Al di là delle scelte personali, bisogna anche considerare l’impatto che la misura avrà sul mercato e sulle abitudini di acquisto. Negli ultimi anni la sensibilità degli italiani per le vetture ibride ed elettriche è cresciuta di molto, come confermano nei primi cinque mesi dell’anno sia i dati delle vendite di auto nuove (41,5% sul totale) sia l’incremento del +31% delle richieste di auto ibride ed elettriche. Ma questo riguarda principalmente le auto ibride. Se si considera l’elettrico puro (BEV), invece, le vendite oggi rappresentano solo il 3,9% sul totale di auto nuove (dati UNRAE, maggio 2022). Gli intervistati, se fosse confermata la decisione di bloccare la produzione di alimentazioni tradizionali, hanno dichiarato che si orienterebbero sul mercato dell’usato.

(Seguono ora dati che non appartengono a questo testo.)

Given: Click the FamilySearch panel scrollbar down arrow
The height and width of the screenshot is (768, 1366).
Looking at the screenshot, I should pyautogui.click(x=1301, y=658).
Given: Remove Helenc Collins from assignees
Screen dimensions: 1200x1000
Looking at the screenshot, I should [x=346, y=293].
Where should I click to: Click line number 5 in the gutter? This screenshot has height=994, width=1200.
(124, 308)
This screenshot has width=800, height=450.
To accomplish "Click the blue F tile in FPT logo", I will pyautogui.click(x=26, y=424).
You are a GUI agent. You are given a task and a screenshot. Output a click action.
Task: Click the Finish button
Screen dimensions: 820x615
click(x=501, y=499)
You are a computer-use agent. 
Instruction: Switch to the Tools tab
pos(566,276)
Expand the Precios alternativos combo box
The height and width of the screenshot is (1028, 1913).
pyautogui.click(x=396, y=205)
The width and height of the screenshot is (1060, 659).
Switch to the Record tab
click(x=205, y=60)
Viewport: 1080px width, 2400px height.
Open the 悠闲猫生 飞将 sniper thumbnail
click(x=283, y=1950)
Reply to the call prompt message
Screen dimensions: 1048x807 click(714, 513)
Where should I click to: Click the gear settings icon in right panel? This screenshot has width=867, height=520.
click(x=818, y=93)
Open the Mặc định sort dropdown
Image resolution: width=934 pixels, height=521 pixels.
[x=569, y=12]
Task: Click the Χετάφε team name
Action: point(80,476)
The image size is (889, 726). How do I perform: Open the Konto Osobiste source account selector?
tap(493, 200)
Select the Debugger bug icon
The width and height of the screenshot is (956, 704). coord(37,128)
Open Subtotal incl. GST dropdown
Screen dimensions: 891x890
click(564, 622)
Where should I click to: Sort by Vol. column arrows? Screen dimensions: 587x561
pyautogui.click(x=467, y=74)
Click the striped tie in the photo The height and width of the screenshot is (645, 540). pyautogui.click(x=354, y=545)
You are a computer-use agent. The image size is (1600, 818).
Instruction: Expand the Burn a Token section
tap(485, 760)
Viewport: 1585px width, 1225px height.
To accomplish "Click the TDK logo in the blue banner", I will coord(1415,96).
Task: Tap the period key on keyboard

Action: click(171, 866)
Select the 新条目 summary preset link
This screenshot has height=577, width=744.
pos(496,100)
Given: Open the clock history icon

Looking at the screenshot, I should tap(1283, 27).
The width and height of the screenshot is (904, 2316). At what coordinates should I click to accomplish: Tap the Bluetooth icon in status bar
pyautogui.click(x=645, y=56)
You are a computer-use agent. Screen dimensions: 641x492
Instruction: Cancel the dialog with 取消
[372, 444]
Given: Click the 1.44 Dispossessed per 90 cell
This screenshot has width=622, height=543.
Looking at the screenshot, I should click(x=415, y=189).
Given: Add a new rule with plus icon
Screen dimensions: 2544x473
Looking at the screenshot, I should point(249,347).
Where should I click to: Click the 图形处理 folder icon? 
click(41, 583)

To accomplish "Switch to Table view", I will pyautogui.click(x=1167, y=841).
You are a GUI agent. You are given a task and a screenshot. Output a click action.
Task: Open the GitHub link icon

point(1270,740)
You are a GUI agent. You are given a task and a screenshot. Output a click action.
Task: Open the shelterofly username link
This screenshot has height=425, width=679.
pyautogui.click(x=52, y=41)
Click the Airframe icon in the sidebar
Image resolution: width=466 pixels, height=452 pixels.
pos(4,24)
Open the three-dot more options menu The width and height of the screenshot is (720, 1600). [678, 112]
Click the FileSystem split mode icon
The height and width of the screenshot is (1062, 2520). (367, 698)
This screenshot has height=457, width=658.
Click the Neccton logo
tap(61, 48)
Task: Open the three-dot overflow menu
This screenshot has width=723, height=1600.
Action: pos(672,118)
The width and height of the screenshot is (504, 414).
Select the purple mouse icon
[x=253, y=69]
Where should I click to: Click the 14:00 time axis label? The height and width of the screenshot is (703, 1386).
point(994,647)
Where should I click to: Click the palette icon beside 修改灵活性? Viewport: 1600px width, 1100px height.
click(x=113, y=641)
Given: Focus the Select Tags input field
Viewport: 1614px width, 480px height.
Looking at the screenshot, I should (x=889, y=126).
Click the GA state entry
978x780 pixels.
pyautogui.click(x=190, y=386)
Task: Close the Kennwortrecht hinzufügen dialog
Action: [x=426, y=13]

Infatti, per favorire una transizione così epocale, bisognerà prima eliminare le principali barriere che limitano lo sviluppo dell’elettrico in Italia, rendendo questa alimentazione adeguata alle diverse abitudini di mobilità degli automobilisti, come ad esempio per chi utilizza l’auto per lavoro o per viaggiare.

Overshoot Day

La transizione ecologica è sempre più urgente, tanto che ieri, giovedì 28 luglio, è caduto l'Overshoot Day del 2022. L’Overshoot Day è il giorno che sul calendario globale ricorda quando l’umanità ha esaurito le risorse naturali della terra. Quest’anno, con un giorno di anticipo rispetto al 2021 (secondo i calcoli del Global Footprint Network, l'organizzazione di ricerca internazionale che misura la nostra impronta Ecologica) la popolazione mondiale ha già consumato le risorse a disposizione del 2022 andando a sfruttare quelle dell’anno successivo. Ridurre del 50% le auto a motore endotermico sposterebbe questa ricorrenza di almeno 13 giorni.